▸ Problem:
All of the records must come back exactly. Please repeat them in full.

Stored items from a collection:

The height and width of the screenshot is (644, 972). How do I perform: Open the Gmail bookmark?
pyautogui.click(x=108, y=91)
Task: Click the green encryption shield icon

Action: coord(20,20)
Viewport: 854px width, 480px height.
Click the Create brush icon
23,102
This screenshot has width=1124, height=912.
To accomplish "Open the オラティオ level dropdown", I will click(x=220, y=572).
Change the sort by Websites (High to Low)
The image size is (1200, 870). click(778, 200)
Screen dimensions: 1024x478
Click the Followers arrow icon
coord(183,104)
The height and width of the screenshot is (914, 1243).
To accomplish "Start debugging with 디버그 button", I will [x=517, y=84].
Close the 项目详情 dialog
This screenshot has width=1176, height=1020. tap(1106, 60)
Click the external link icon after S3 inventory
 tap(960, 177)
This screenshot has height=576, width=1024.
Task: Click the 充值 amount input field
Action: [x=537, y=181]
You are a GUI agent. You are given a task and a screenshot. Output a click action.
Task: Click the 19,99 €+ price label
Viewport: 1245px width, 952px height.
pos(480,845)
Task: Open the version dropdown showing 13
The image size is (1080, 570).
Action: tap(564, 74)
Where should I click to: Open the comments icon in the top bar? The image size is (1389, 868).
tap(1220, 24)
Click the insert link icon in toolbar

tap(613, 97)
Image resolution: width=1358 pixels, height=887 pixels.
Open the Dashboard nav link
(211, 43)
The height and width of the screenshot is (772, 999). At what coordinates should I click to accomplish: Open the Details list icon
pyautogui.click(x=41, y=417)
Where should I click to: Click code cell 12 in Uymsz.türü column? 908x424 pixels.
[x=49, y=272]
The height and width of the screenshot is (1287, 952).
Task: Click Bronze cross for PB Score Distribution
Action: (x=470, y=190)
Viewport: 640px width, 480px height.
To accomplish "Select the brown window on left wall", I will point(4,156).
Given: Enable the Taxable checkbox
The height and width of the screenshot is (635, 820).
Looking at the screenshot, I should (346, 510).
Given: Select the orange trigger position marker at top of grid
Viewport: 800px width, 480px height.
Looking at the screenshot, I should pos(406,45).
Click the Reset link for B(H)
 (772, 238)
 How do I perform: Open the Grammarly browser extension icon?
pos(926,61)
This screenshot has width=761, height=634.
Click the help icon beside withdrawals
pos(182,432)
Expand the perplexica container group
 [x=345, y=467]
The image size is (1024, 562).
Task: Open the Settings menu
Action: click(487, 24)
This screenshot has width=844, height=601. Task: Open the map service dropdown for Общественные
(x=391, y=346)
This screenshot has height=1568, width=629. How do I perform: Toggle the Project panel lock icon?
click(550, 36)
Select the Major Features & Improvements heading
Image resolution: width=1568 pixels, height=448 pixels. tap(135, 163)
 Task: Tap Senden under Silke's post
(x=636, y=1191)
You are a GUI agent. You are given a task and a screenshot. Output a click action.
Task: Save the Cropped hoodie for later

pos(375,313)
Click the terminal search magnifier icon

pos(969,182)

▸ Response box:
The height and width of the screenshot is (644, 972). How do I perform: Open the Gmail bookmark?
pyautogui.click(x=108, y=91)
Task: Click the green encryption shield icon

Action: coord(20,20)
Viewport: 854px width, 480px height.
Click the Create brush icon
23,102
This screenshot has width=1124, height=912.
To accomplish "Open the オラティオ level dropdown", I will click(x=220, y=572).
Change the sort by Websites (High to Low)
The image size is (1200, 870). click(778, 200)
Screen dimensions: 1024x478
Click the Followers arrow icon
coord(183,104)
The height and width of the screenshot is (914, 1243).
To accomplish "Start debugging with 디버그 button", I will [x=517, y=84].
Close the 项目详情 dialog
This screenshot has width=1176, height=1020. tap(1106, 60)
Click the external link icon after S3 inventory
 tap(960, 177)
This screenshot has height=576, width=1024.
Task: Click the 充值 amount input field
Action: [x=537, y=181]
You are a GUI agent. You are given a task and a screenshot. Output a click action.
Task: Click the 19,99 €+ price label
Viewport: 1245px width, 952px height.
pos(480,845)
Task: Open the version dropdown showing 13
The image size is (1080, 570).
Action: tap(564, 74)
Where should I click to: Open the comments icon in the top bar? The image size is (1389, 868).
tap(1220, 24)
Click the insert link icon in toolbar

tap(613, 97)
Image resolution: width=1358 pixels, height=887 pixels.
Open the Dashboard nav link
(211, 43)
The height and width of the screenshot is (772, 999). At what coordinates should I click to accomplish: Open the Details list icon
pyautogui.click(x=41, y=417)
Where should I click to: Click code cell 12 in Uymsz.türü column? 908x424 pixels.
[x=49, y=272]
The height and width of the screenshot is (1287, 952).
Task: Click Bronze cross for PB Score Distribution
Action: (x=470, y=190)
Viewport: 640px width, 480px height.
To accomplish "Select the brown window on left wall", I will point(4,156).
Given: Enable the Taxable checkbox
The height and width of the screenshot is (635, 820).
Looking at the screenshot, I should (346, 510).
Given: Select the orange trigger position marker at top of grid
Viewport: 800px width, 480px height.
Looking at the screenshot, I should pos(406,45).
Click the Reset link for B(H)
 (772, 238)
 How do I perform: Open the Grammarly browser extension icon?
pos(926,61)
This screenshot has width=761, height=634.
Click the help icon beside withdrawals
pos(182,432)
Expand the perplexica container group
 [x=345, y=467]
The image size is (1024, 562).
Task: Open the Settings menu
Action: click(487, 24)
This screenshot has width=844, height=601. Task: Open the map service dropdown for Общественные
(x=391, y=346)
This screenshot has height=1568, width=629. How do I perform: Toggle the Project panel lock icon?
click(550, 36)
Select the Major Features & Improvements heading
Image resolution: width=1568 pixels, height=448 pixels. tap(135, 163)
 Task: Tap Senden under Silke's post
(x=636, y=1191)
You are a GUI agent. You are given a task and a screenshot. Output a click action.
Task: Save the Cropped hoodie for later

pos(375,313)
Click the terminal search magnifier icon

pos(969,182)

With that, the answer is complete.